Thursday, November 23, 2006

O paradoxo da não adaptação

Vou lhe fazer uma pergunta e peço que você responda – mas responda mentalmente, caso contrário neguinho pode te mandar para um hospício por falar com um computador: quando você era criança, te contaram a história da formiga e da cigarra?

Eu sei... a resposta é sim. Essa é mais uma daquelas histórias doutrinantes, que buscam moldar as crianças dentro de um comportamento padronizado. Ao contrário do que normalmente se interpreta, o princípio de que o trabalho dignifica o homem não é o centro da moral. A questão toda está representada na figura da formiga e sua dedicação mecanicista no sentido de manter a ordem e a estrutura sobre a qual está montado todo o sistema de abastecimento de sua comunidade e que, por conseqüência, condiciona a sobrevivência de todos por lá. Ou seja, a moral é: ou você se enquadra ou, cedo ou tarde, vai acabar se fudendo.

Mas como impingir as regras de comportamento de uma formiga à realidade de uma cigarra? Essa é a questão que fica. De fato, a não-adaptação é um lance meio complicado e, normalmente, vagabundo sofre conseqüências por viver, ou melhor, ser compelido pela sua a essência/história a viver segundo outras regras. Mas qual é o mal disso, se ele está preparado e disposto a pagar o preço?

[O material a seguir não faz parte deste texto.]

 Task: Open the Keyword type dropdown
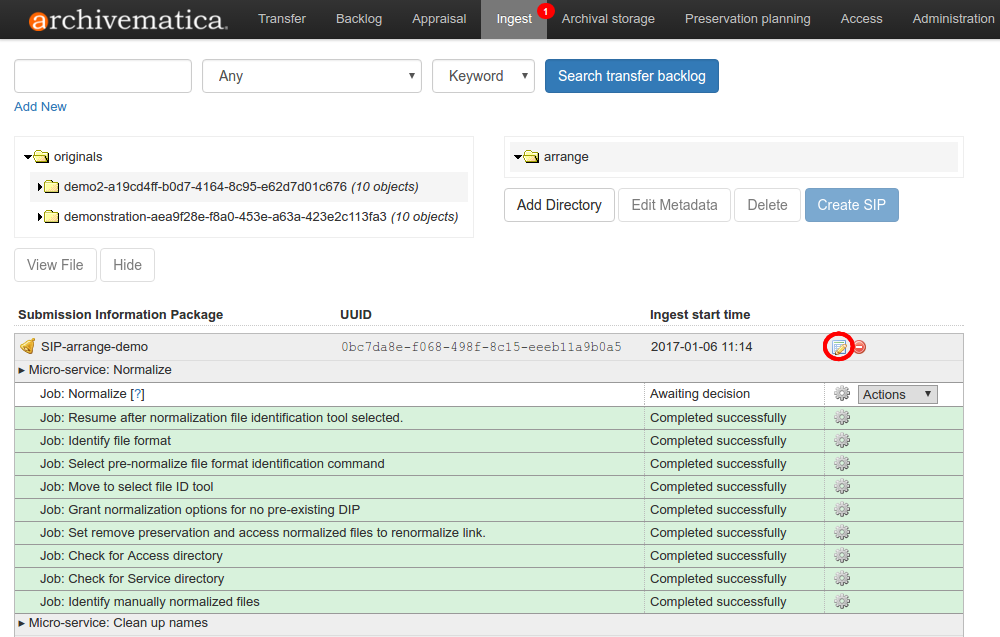pyautogui.click(x=483, y=76)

Contada sob o olhar da cigarra, a história toma contornos diferentes. Ao contrário da formiga, que vive segundo os desígnios do dever, a cigarra vive segundo o existir, o experimentar, o viver em si. Para ela, os mecanicismos do mundo funcional não funcionam e toda sua inquietação se encarrega da re-significação do mundo de normalidades cegas, segundo o seu olhar, sua sensibilidade. O mundo, que na mão da formiga se torna função, fazendo melhor a vida de todos – inclusive a da cigarra – na mão da cigarra, vira poesia.

Ela não queria se adaptar, aceitar cegamente aquilo que as regras estabelecidas a impunha porque deixaria de lado a essência do que ela era. Experimentou o que quis, no momento em que quis. Praticou o sexo, drogas e rock and roll com pulgas e percevejos – para quem compôs canções únicas, que Gilliard, evidentemente, interpretou como barulho digno de Baygon – viveu intensamente da caridade de quem a detestava, buscando todo amor que houvesse nessa vida. Morreu tão intensamente quanto viveu, nos acúmulos de seus erros e acertos, os quais estarão sujeitos ao julgamento de todos, mas e daí?

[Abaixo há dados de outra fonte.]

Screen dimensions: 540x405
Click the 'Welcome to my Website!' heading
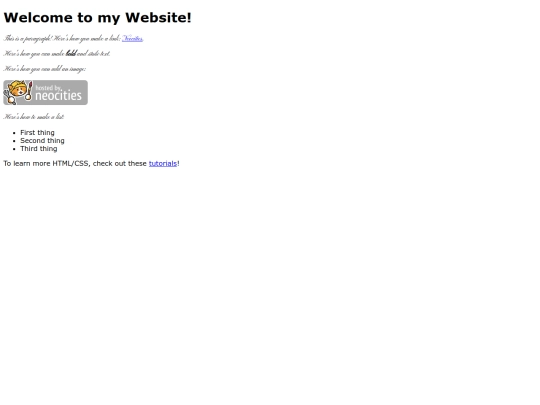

O resultado disso, sustentado numa sensibilidade única de uma vida louca vida, foram canções que ainda hoje embalam e geram significação para jovens formigas que vivem a idade da inconseqüência, da irresponsabilidade e que praticam o Rebel Yell.

Vida boa ou ruim eu não sei e não me sinto capaz de julgar. Somente bato palmas para as formigas que enxergaram além dos excessos e das idéias pré-concebidas sobre as cigarras e para as cigarras que vêem nas formigas e suas obras muito mais do que simples exemplos de uma vida mal conduzida, segundo a burocracia mecanicista.